There are several "pains" I am trying to solve here:
Composability (+ managing dependencies, Pub/Sub)
Language-independence of services
Scalability & Performance
High availability
I looked into some technologies that answer a subset of the above criteria:
Thrift - Facebook's cross-platform RPC platform
WCF - supports SOAP, JSON & REST, so it can be considered language-interoperable. Generates WSDL files that can be use to generate java proxies.
Microsoft DSS - just inclued it in my survey, but it doesn't seem relevant as it is highly state-driven and .NET specific.
Web Services
Now, I understand how I get some aspects of composability and language-independence out of the above. But, I haven't found much concrete information (not buzz) about how to use the above / other tools for scalability and high availability. So finally I get to my question:
How does one leverage SOA technologies to solve the pains I defined above? Where can I find technical guides for that? I am looking for more than just system diagrams, but rather actual libraries, code samples, APIS...

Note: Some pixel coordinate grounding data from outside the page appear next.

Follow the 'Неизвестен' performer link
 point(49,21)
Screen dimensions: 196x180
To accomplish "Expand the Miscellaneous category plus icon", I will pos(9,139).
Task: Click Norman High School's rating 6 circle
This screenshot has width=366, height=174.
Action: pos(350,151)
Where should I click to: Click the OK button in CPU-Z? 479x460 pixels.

I think the question has more to do with the concepts involved than the tools. Answers to the items:
Understand and internalize bounded context. Keeping unrelated pieces separate its important to get real reuse on different services. Related technologies won't help you on this, its you that separate the app in appropriate contexts, which you can appropriately reuse for different services.

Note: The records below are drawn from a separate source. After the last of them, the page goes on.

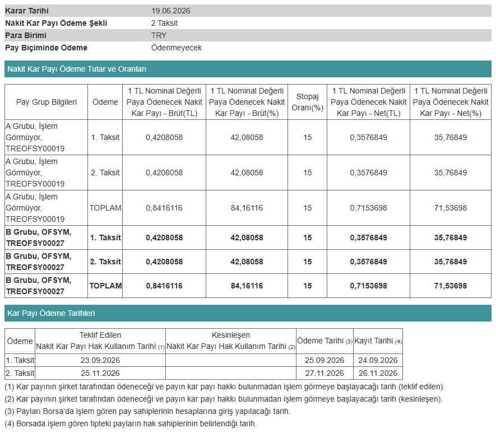Click the record date 26.11.2026
Screen dimensions: 496x433
[x=378, y=373]
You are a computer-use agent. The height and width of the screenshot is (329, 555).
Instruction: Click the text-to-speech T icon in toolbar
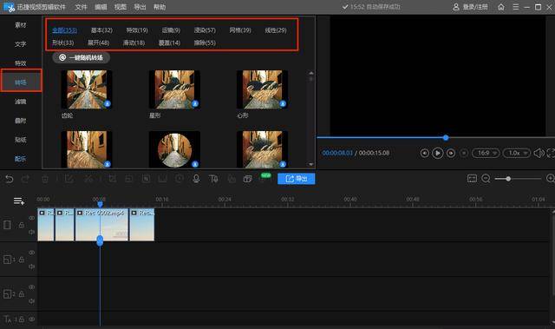click(213, 179)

Clear endpoint for communication based on known protocols allows implementing different pieces with different technologies
Having the operations flow like independent actions based on different protocols, gives you a lot of places where you can add tiers. Is a particular sub-process of the overall process using lots of resources and the server can't take it anymore, just move to a separate server. Load kept growing, and that server isn't taking it anymore, add an additional server and load balance. You also have more opportunity to use caching and connection pooling.
Have a critical sub-process that needs to be available all the time, add a server so you can have a fail over. Have an overall process that needs to be "available" all the time, use queues for pieces that can be processed later.

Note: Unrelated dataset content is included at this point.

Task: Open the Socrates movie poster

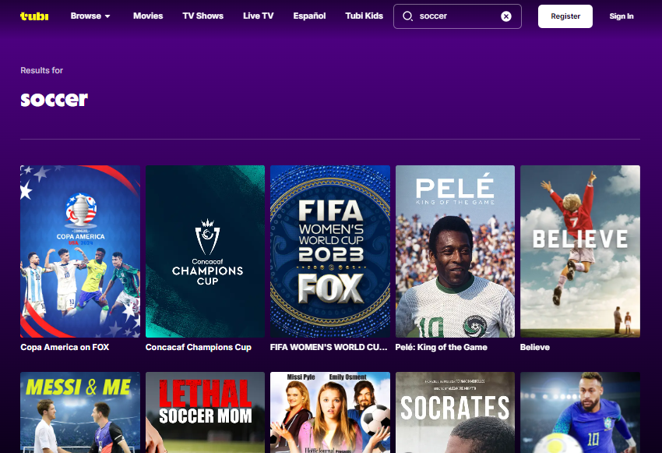Action: click(x=455, y=413)
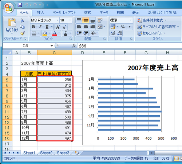The image size is (182, 164).
Task: Open the Sheet2 worksheet tab
Action: coord(46,153)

Do you really need to support that type of load? Set appropriate performance/load/interoperability targets that relate to the specific scenario. If you really need to support that type of load, I recommend you get someone on board who has dealt with it.
If it is something for a load that might eventually be, identify the bounded contexts and design the interaction between those with a SOA mindset. Keeping the code clean is all you have to do for the rest, use TDD, loose coupling, focused integration tests, etc in your code base. With good code, if you later need to separate pieces of the system, it will be a lot easier.
There are interesting and relevant things said about services and architecture by Amazon's CTO - Werner Vogels:
An interview about the Amazon technology platform
A post on his blog - "Eventually Consistent - Revisited"
A 50 min presentation about Availability & Consistency
IDesign.net has a bunch of great downloads for WCF.
Worth a look at: http://www.manning.com/davis/ ?
Check out the Mule project which bundles the CXF services stack and also the Mule REST pack which provides RESTful alternatives. I think you'll see it addresses all of your pains and there are lots of examples in the documentation as well as the distribution.
May I recommend the book: Enterprise Service Oriented Architectures published by Springer Verlag.
All of the advice here is well and good, but don't worry about it until you really need to.
Focus on building a usable, functional application that people really like. When you start running into problems, then start handling bottlenecks.
You will never be able to foresee every way an application will fail, so how can you tell if [[insert tech here]] is your answer?